Syrian Islamist rebels 'withdraw from Lebanese town after truce'

A general view shows damage and burnt tents for Syrian refugees from the fighting between Lebanese army soldiers and Islamist militants in the Sunni Muslim border town of Arsal, in eastern Bekaa Valley At least 42 civilians have died in the recent violence between Syrian militants and the Lebanese army

Islamist militants from Syria have reportedly mostly withdrawn from the Lebanese border town of Arsal.

Sunni Muslim clerics brokered a truce after days of fighting between the Syrian rebels and the Lebanese army.

Lebanon's government on Thursday announced an extra 12,000 troops would be deployed to the area.

Arsal fell to militants from Syria over the weekend, the first major incursion into Lebanon since the start of the Syrian conflict.

Seventeen Lebanese soldiers have died in the fighting, and 19 soldiers are reported to still be held captive by the militants who released three soldiers and six internal security forces officers (ISF) on Wednesday.

A convoy of Red Cross vehicles evacuate casualties from the Sunni Muslim border town of Arsal, in eastern Bekaa Valley The Lebanese Red Cross sent a convoy to the stricken town which had been inaccessible due to the fighting

Syrian doctors working in the area have said that 42 civilians have been killed in the recent violence, which began on Saturday when the rebels seized Arsal.

Thousands of refugees have also fled the town, crossing the border back into Syria.

Around 47,000 refugees are said to have sought shelter from the war in Syria in tented camps around Arsal, a majority Sunni town in the northern Bekaa Valley.

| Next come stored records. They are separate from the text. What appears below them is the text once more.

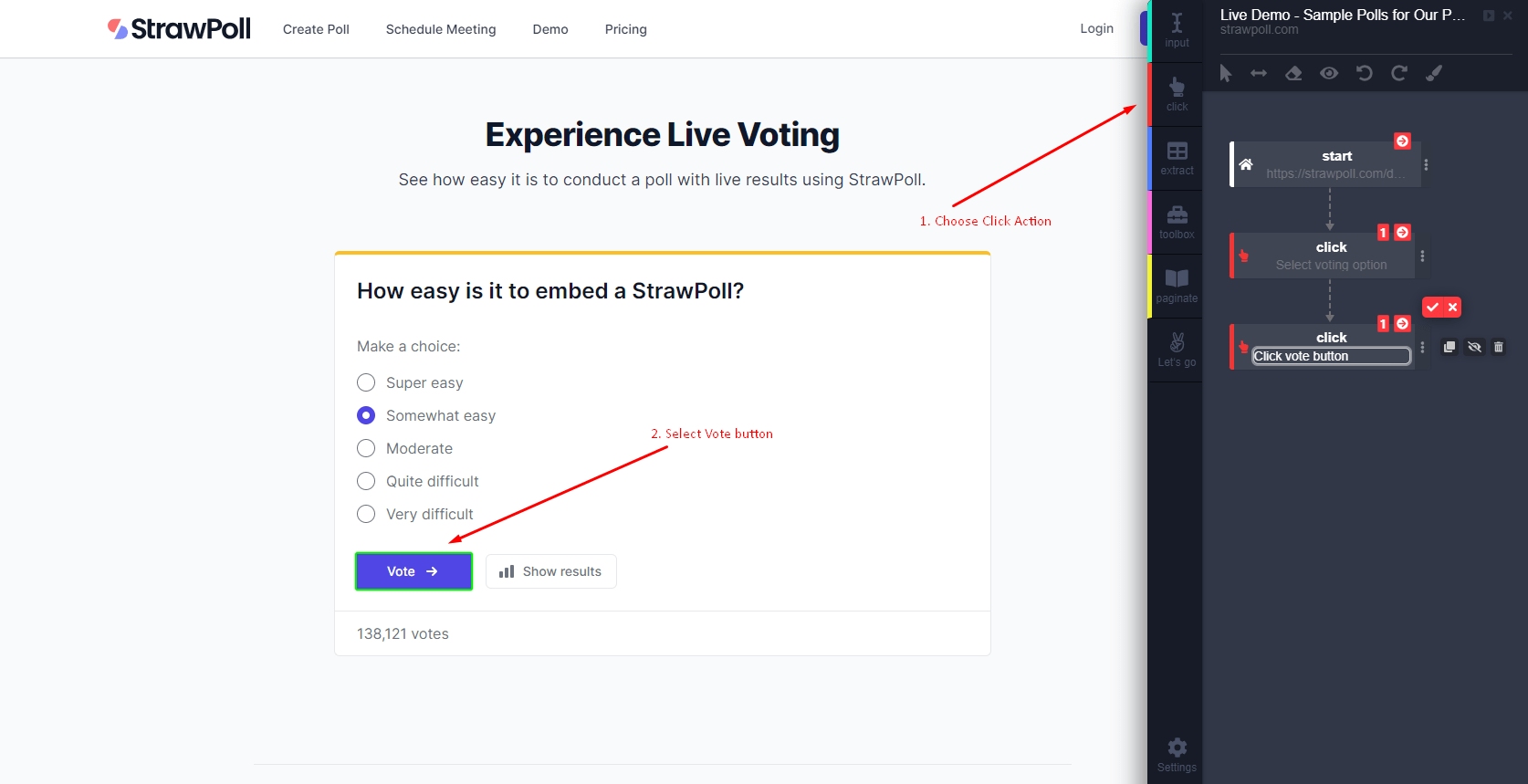This screenshot has height=784, width=1528.
Task: Select the paginate tool
Action: tap(1177, 285)
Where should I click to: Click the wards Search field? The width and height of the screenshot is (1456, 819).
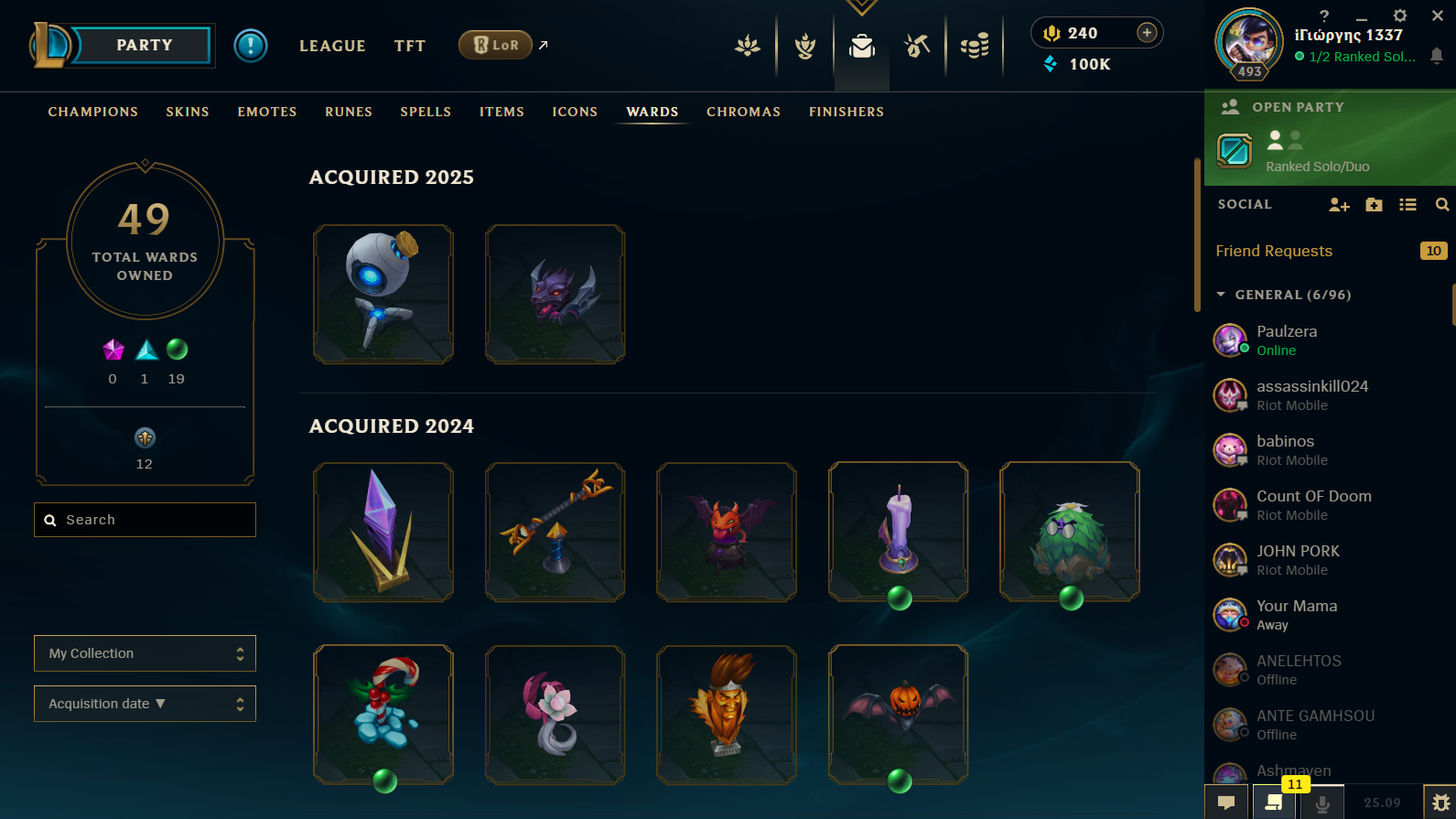point(145,520)
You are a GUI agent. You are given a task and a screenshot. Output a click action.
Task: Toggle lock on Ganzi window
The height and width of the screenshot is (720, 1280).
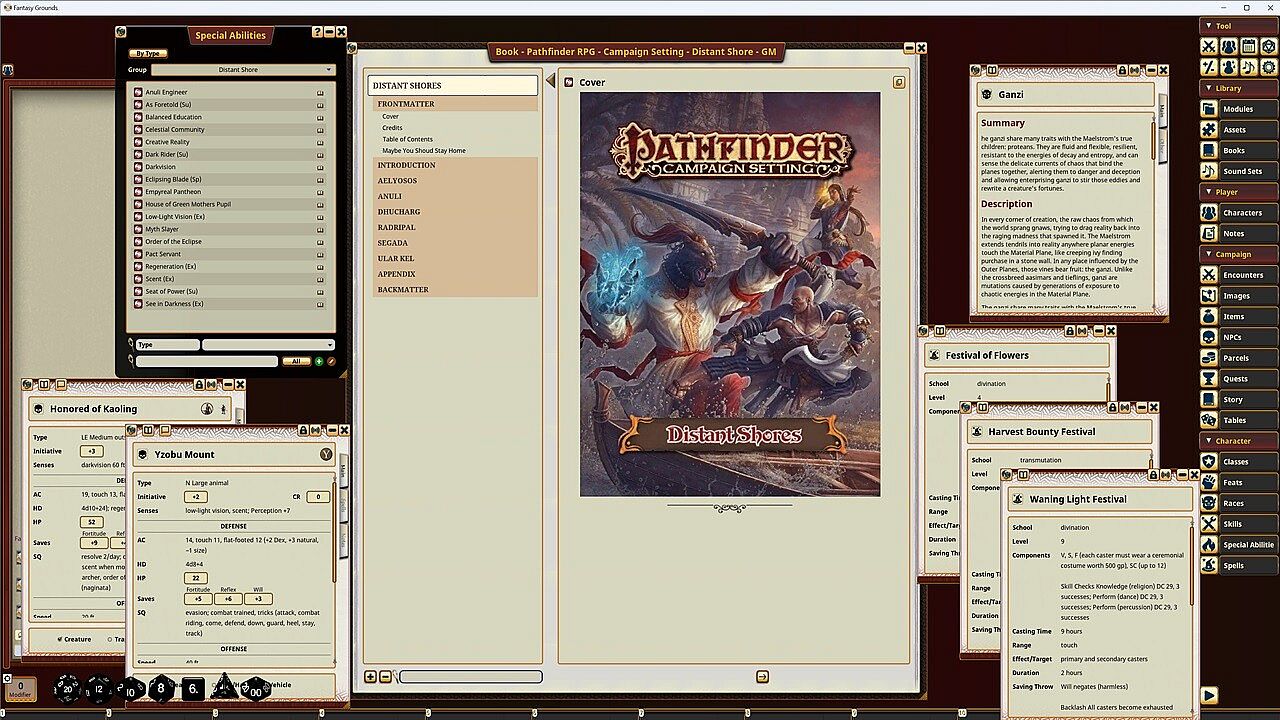tap(1123, 71)
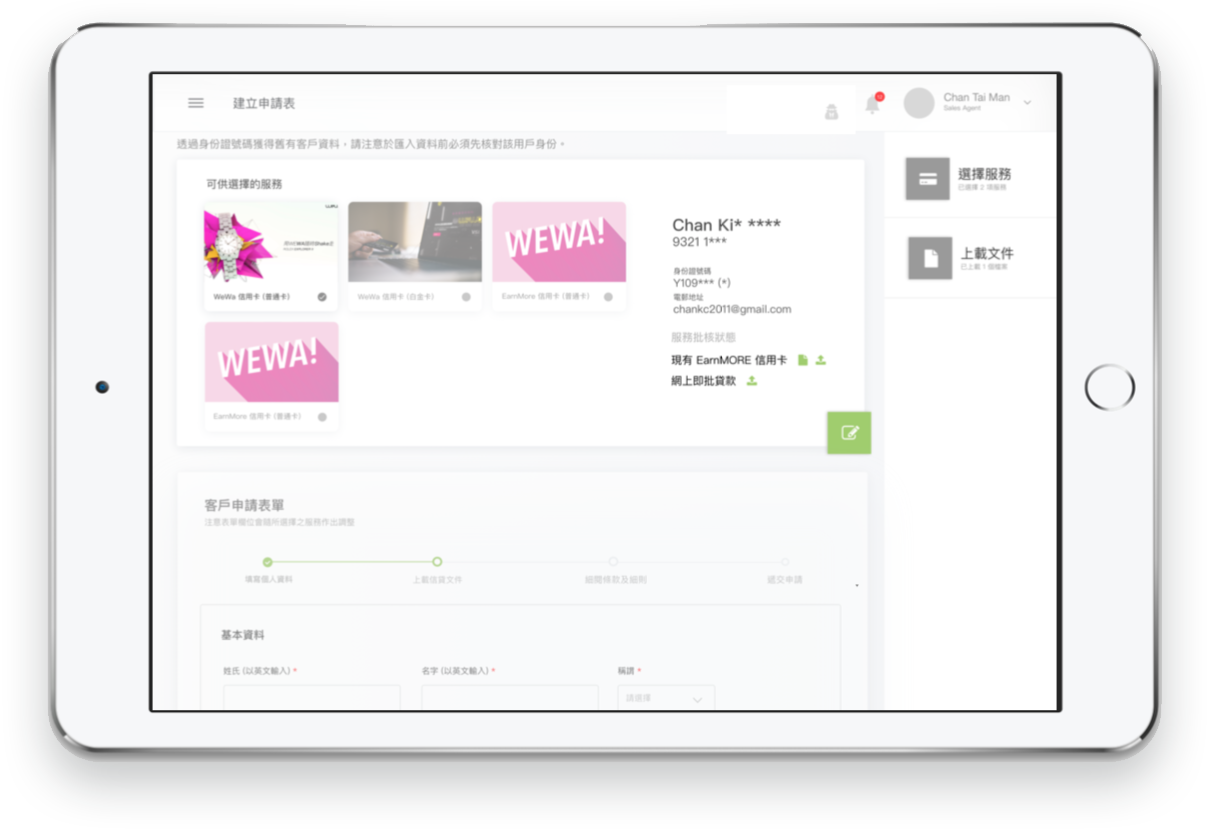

The Lebanese Red Cross told Reuters that they had not seen any remaining militants whilst evacuating the wounded from the town.

"We didn't see any gunmen. We don't know if they were hiding or if they just weren't there," said Abdullah Zogheib on the road outside Arsal.

Syrian refugees sit in a Lebanese Army truck after fleeing the violence in Arsal, in Al-Labwa in eastern Bekaa Valley Around 1,500 refugees are believed to have fled the town, heading back to the Qalamun region in Syria

Muslim cleric mediators said that they would continue to negotiate the release of the remaining captives held by the militants.

Several members of the group, the Association of Muslim Scholars, were themselves injured by a hail of bullets on Monday.

The fighters from Syria belong to the militant group the Nusra Front and also included fighters from the Islamic State group, formerly known as ISIS.

As the militants withdrew the Lebanese military continued to send armoured personnel carriers to the town, carrying out operations to verify that all the militants had withdrawn.

Lebanon's army has long complained of being under-funded at a time when the country is periodically affected by the fighting in Syria.